[Stored dataset items]
══════════════════════════════

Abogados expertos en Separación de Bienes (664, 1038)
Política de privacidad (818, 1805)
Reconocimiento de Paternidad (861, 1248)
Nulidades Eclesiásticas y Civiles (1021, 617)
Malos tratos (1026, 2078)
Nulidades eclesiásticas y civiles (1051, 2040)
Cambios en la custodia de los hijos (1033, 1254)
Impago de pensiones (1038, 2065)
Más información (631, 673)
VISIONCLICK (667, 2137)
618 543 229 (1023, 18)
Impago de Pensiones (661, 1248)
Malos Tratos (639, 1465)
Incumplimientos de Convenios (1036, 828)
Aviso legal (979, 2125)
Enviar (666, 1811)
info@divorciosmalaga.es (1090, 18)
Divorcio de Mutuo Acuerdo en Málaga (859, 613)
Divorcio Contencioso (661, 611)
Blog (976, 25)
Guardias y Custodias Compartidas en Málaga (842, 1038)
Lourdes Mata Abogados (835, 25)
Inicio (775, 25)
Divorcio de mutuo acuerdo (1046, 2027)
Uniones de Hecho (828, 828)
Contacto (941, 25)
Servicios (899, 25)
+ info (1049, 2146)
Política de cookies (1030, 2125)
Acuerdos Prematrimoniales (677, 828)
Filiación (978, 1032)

══════════════════════════════

▸ Instructions for the task
Return every line in the records that includes the string "Impago".

▸ Completed task
Impago de pensiones (1038, 2065)
Impago de Pensiones (661, 1248)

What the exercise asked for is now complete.